__Série d'exercices__
[1] Traduisez en anglais la phrase suivante de l'extrait sur la dissolution des associations : « Comme pour les autres modalités de l’assignation à résidence, les procédures de référé administratif permettront au juge administratif, s’il est saisi, de se prononcer en urgence sur cette disposition. »
[2] Dans l'extrait sur la dissolution des associations, relevez toutes les catégories d'appartenance énumérées au point 6°.
[3] Reproduisez le passage de l'extrait sur la dissolution des associations allant de « 6° Ou qui, soit » à « ou à l'étranger. », en changeant « à l'étranger » en « hors de France ».

__Extrait choisi__
####
Comme pour les autres modalités de l’assignation à résidence, les procédures de référé administratif permettront au juge administratif, s’il est saisi, de se prononcer en urgence sur cette disposition.

2.2.2.- Régime spécial des dissolutions administratives des associations et groupements de fait

Le projet de loi introduit une disposition dans la loi relative à l’état d’urgence permettant de dissoudre « les associations et groupements de fait :

- qui participent à la commission d’actes portant une atteinte grave à l’ordre public ou dont les activités facilitent cette commission ou y incitent,

- et qui comprennent en leur sein, ou parmi leurs relations habituelles, des personnes à l’encontre desquelles a été prise, sur le fondement de l’article 6, pour des motifs en lien avec les agissements mentionnés à l’alinéa précédent, une mesure d’assignation à résidence. »

La dissolution des associations et groupement de fait est prévue par des dispositions de droit commun (article L.212-1 du code de la sécurité intérieure), en application desquelles :

« Sont dissous, par décret en conseil des ministres, toutes les associations ou groupements de fait :

1° Qui provoquent à des manifestations armées dans la rue ;

2° Ou qui présentent, par leur forme et leur organisation militaires, le caractère de groupes de combat ou de milices privées ;

3° Ou qui ont pour but de porter atteinte à l'intégrité du territoire national ou d'attenter par la force à la forme républicaine du Gouvernement ;

4° Ou dont l'activité tend à faire échec aux mesures concernant le rétablissement de la légalité républicaine ;

5° Ou qui ont pour but soit de rassembler des individus ayant fait l'objet de condamnation du chef de collaboration avec l'ennemi, soit d'exalter cette collaboration ;

6° Ou qui, soit provoquent à la discrimination, à la haine ou à la violence envers une personne ou un groupe de personnes à raison de leur origine ou de leur appartenance ou de leur non-appartenance à une ethnie, une nation, une race ou une religion déterminée, soit propagent des idées ou théories tendant à justifier ou encourager cette discrimination, cette haine ou cette violence ;

7° Ou qui se livrent, sur le territoire français ou à partir de ce territoire, à des agissements en vue de provoquer des actes de terrorisme en France ou à l'étranger.
Le maintien ou la reconstitution d'une association ou d'un groupement dissous en application du présent article, ou l'organisation de ce maintien ou de cette reconstitution, ainsi que l'organisation d'un groupe de combat sont réprimées dans les conditions prévues par la section 4 du chapitre Ier du titre III du livre IV du code pénal.
####
__Données recueillies__
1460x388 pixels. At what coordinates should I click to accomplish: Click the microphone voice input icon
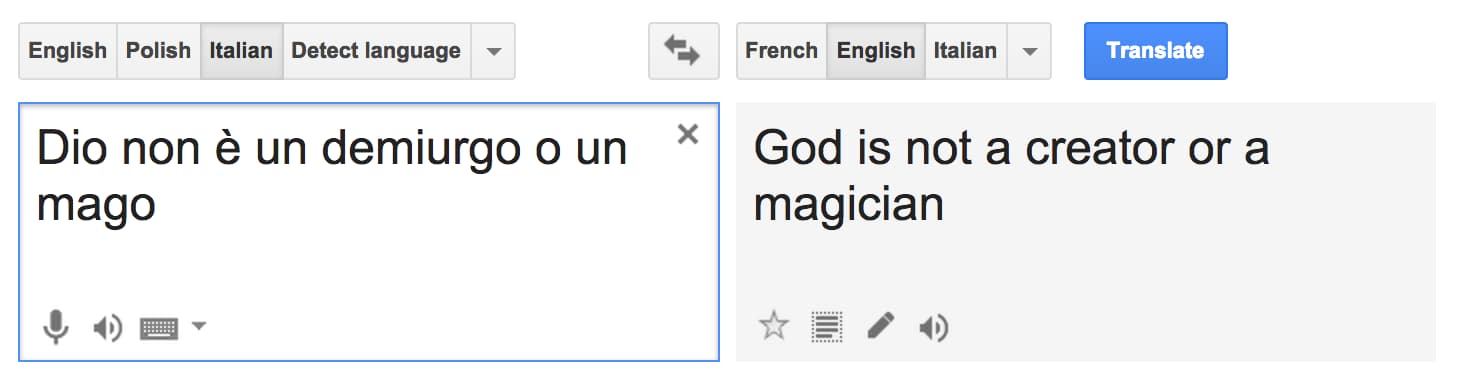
####
__Corrigés par exercice__
[1] As with the other arrangements for house arrest, the administrative summary proceedings will allow the administrative judge, if the matter is brought before the court, to rule on this provision as a matter of urgency.

[2]
- une ethnie
- une nation
- une race
- une religion déterminée

[3]
6° Ou qui, soit provoquent à la discrimination, à la haine ou à la violence envers une personne ou un groupe de personnes à raison de leur origine ou de leur appartenance ou de leur non-appartenance à une ethnie, une nation, une race ou une religion déterminée, soit propagent des idées ou théories tendant à justifier ou encourager cette discrimination, cette haine ou cette violence ;

7° Ou qui se livrent, sur le territoire français ou à partir de ce territoire, à des agissements en vue de provoquer des actes de terrorisme en France ou hors de France.